Helen & Edgar
“Mother used to always say to us, ‘Savannah is a trap. It’ll try to imprison you; even if you manage to get away, it’ll find a way to drag you back.’” The voice delivering these words and the story that follows is one of the most unique and sorcerous you’re likely to hear in this world: Imagine olde English chanted by Charles Laughton, pumped through molten rock, extruded with a taffy-puller, and translated imperfectly back into contemporese. (Vowels and dipthongs emerge in forms that don’t correspond to any known dialect.) This is the voice of Edgar Oliver, writer, poet, and mainstay of the Moth. How did this man of frail and elfin late-middle-age — with his large, expressive eyes and translucent-looking hands folded protectively over his heart — end up with these plutonic pipes, these inscrutable affectations? And are they affectations? The next line offers a clue: “Mother also used to say, Beware of other people. They won’t understahnd you. We’re diff-erent. We’re ... ehhrrtists.”

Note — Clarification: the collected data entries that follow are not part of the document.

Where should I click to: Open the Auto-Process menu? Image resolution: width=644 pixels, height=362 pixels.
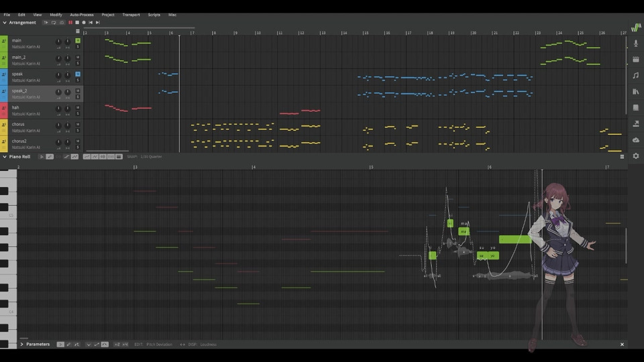82,14
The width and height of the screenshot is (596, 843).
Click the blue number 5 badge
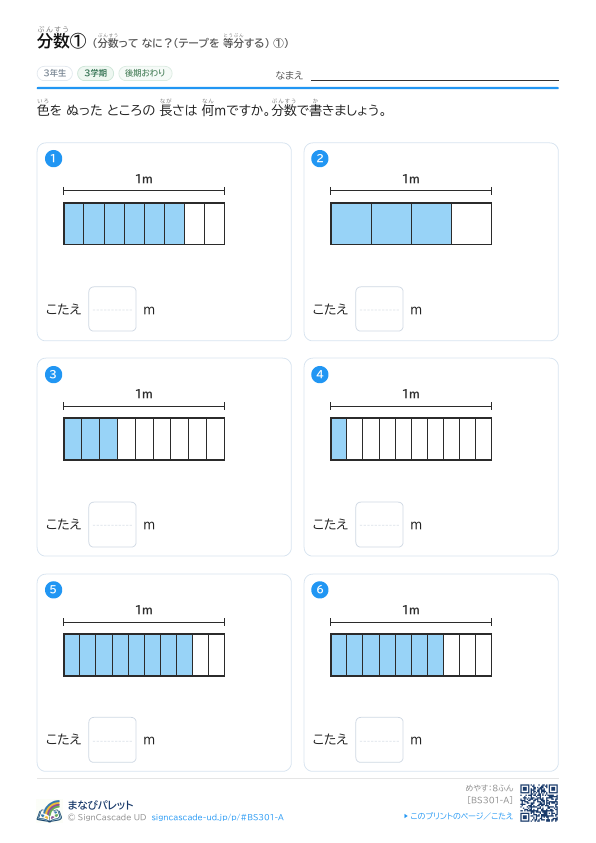tap(53, 589)
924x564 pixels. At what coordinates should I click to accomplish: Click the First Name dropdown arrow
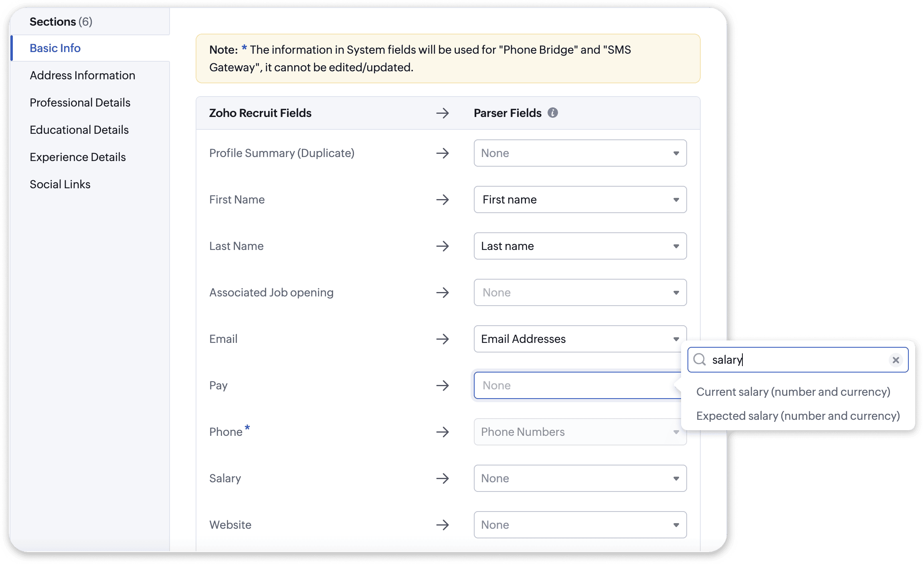(676, 200)

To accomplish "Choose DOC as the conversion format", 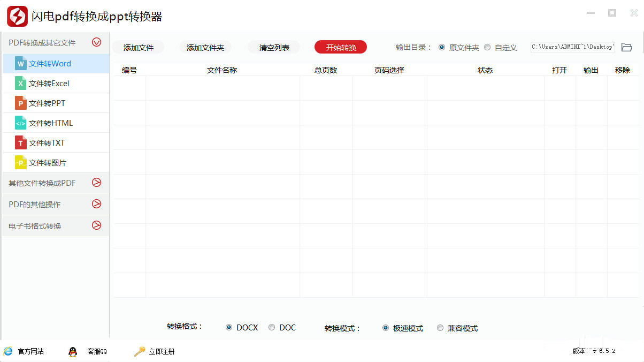I will (272, 327).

Helen & Edgar ravels out a tale as sui generis and unclassifiable as Oliver’s accent: a hopscotch accounting, funny and frightening, of his Savannah childhood with his sister Helen and their mother, who struggled with mental illness — or rather, didn’t struggle but simply merged with her madness, which she seemed to consider a natural adjunct to the artistic temperament. (She was a painter, and Wright displays her haunting work in the fermatas between stories.) “Mother” saw their trio as three children against the world (father was long gone, a morphine suicide), and she did everything she could to transform their lives into a Gothic novel, right down to living in a haunted house ruled by palmetto bugs, packing the family up on strange, aimless train trips up the coast, and evacuating the house on the advice of a Ouija board. Beneath these comic episodes is utter Southern darkness, the separatism of the artist run amok, arrested development and crippling anxiety — the stuff of vintage Dixie dread. Oliver, with nothing but his alien timbre and a few perfectly chosen gestures, captivates and mesmerizes as we laugh and gasp at the agonizing, exhilarating upbringing that shaped his one-of-a-kind voice, hewed it out of insanity, chaos, and, most troublingly of all, love.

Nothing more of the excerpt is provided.